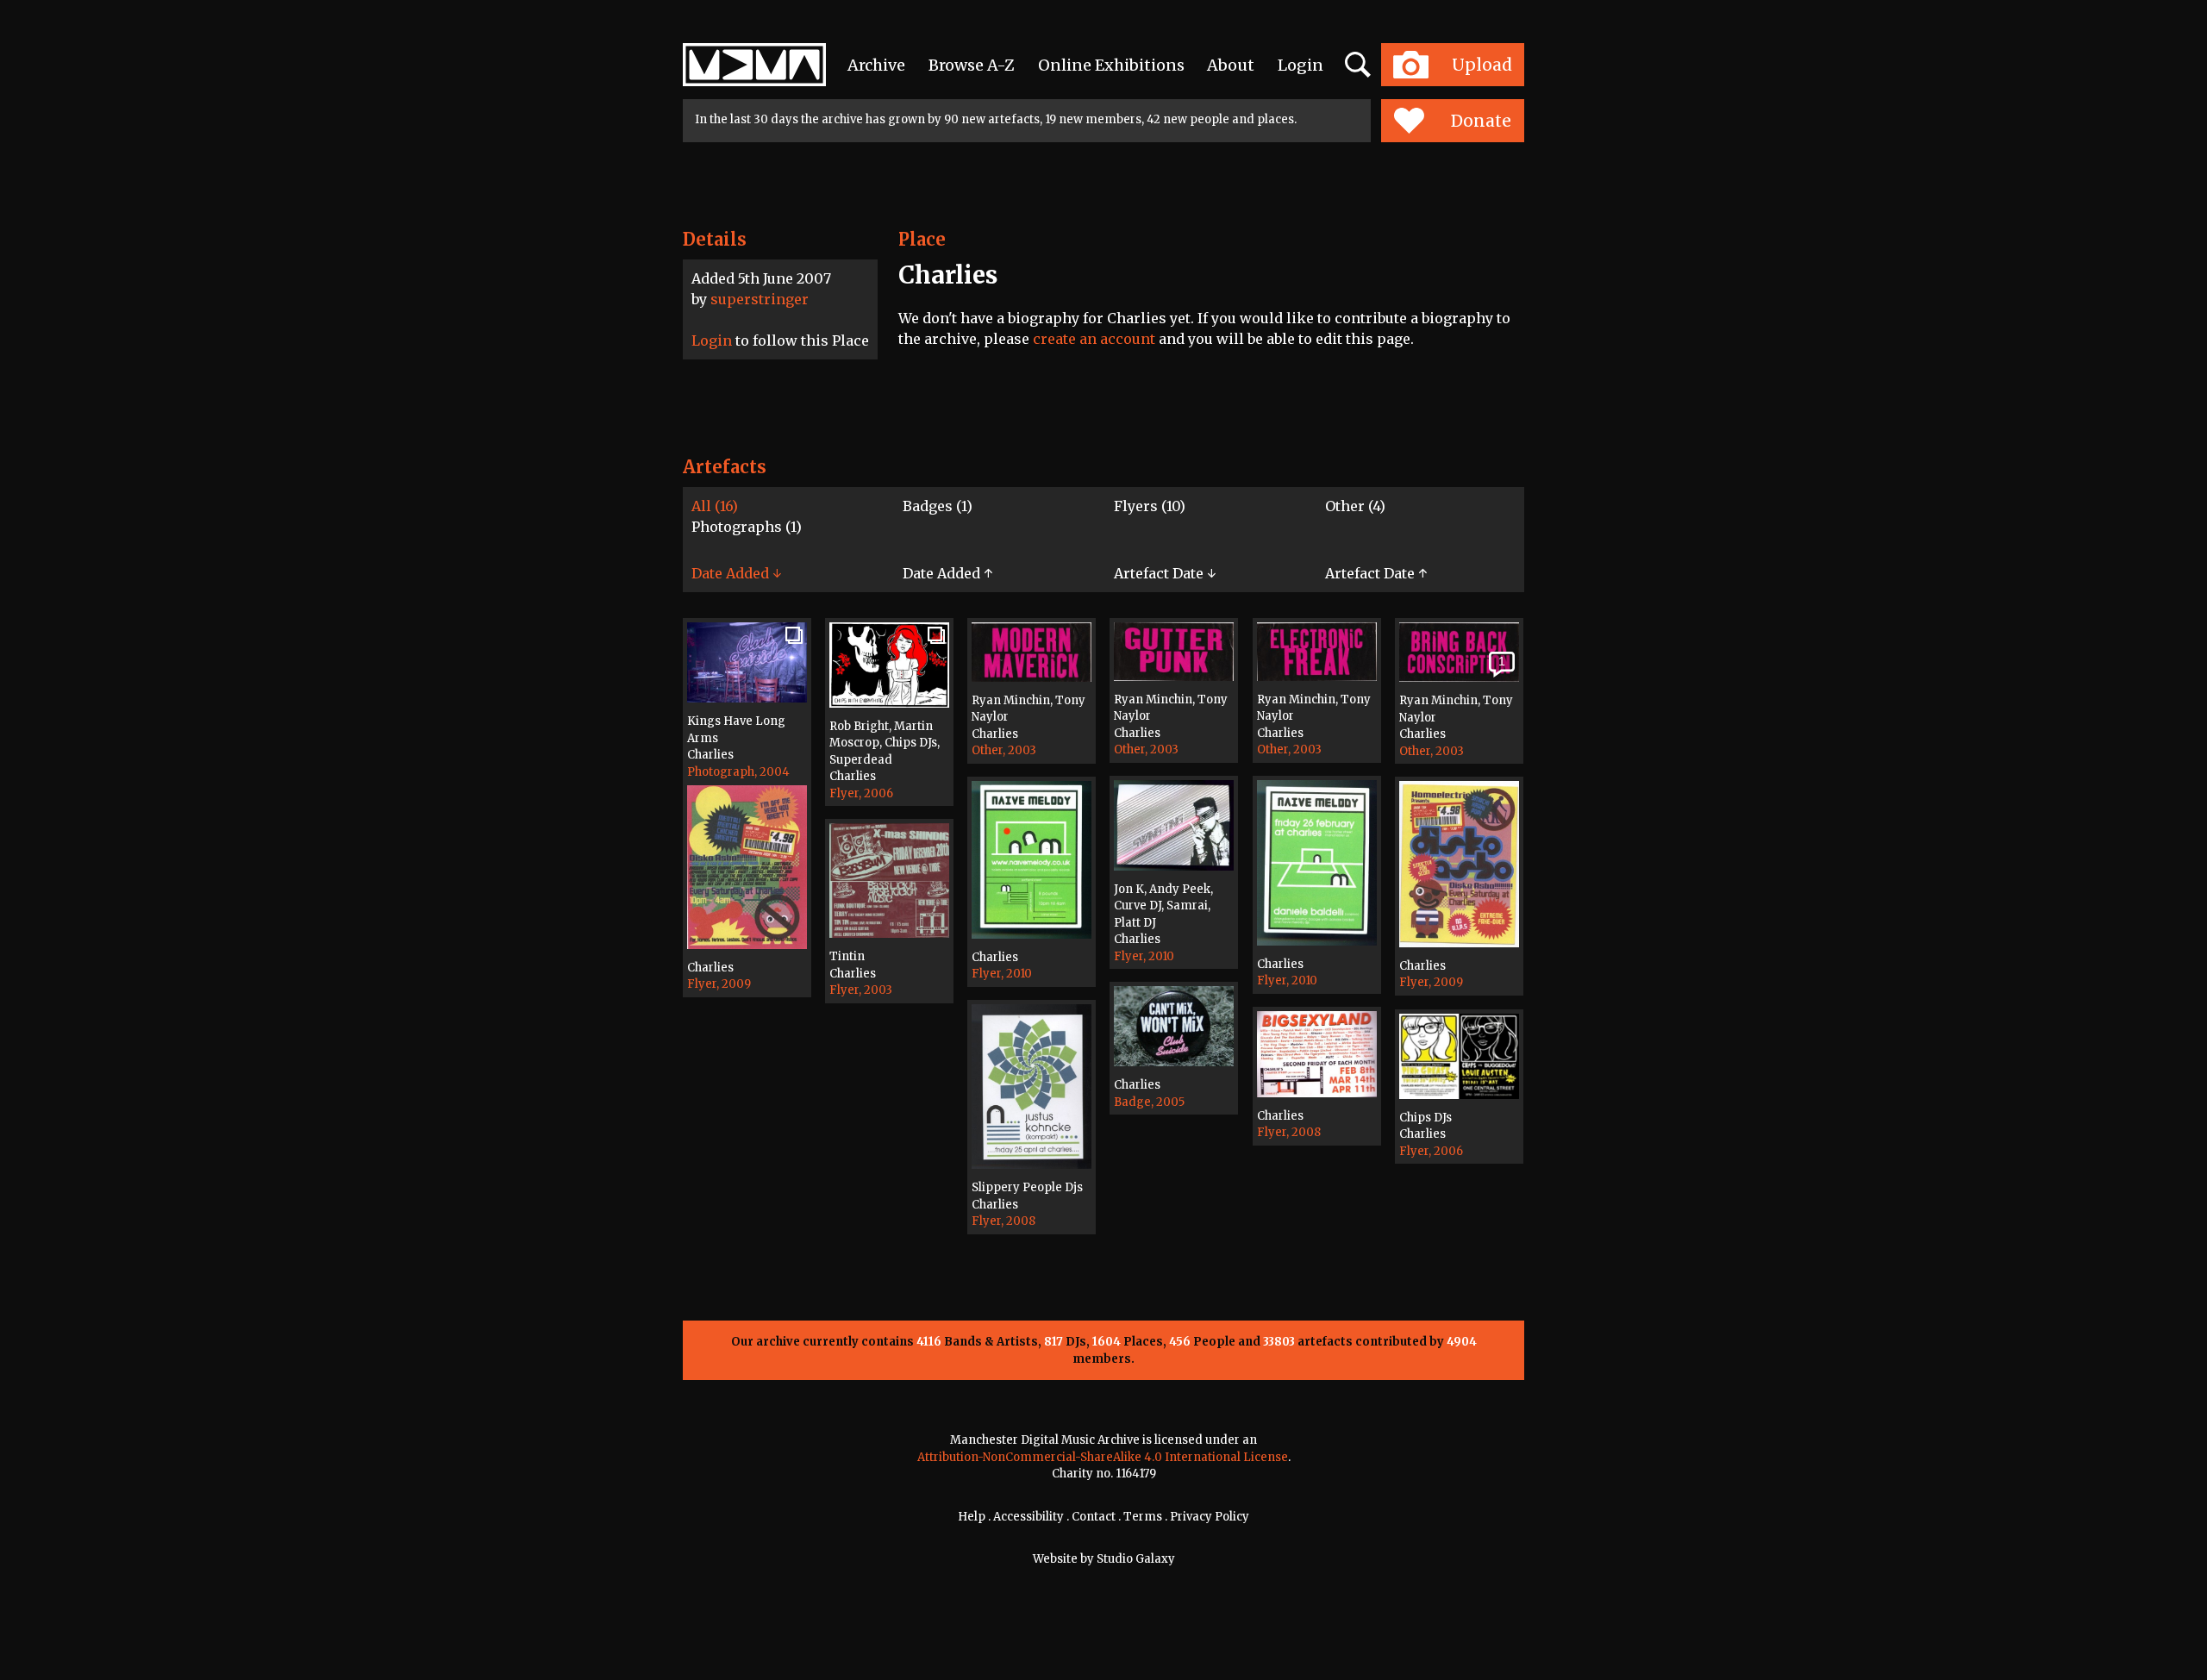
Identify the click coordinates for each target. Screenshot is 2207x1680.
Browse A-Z (971, 65)
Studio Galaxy (1136, 1559)
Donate (1481, 120)
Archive (876, 65)
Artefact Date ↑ (1376, 573)
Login (1300, 65)
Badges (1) (937, 506)
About (1230, 65)
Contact (1094, 1516)
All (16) (714, 506)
********
[Exercise details] From the first record to the last, restate everything exactly but omit the pictures.

[Response below]
Identify the click coordinates for each target. Screenshot is 2207x1680.
Browse A-Z (971, 65)
Studio Galaxy (1136, 1559)
Donate (1481, 120)
Archive (876, 65)
Artefact Date ↑ (1376, 573)
Login (1300, 65)
Badges (1) (937, 506)
About (1230, 65)
Contact (1094, 1516)
All (16) (714, 506)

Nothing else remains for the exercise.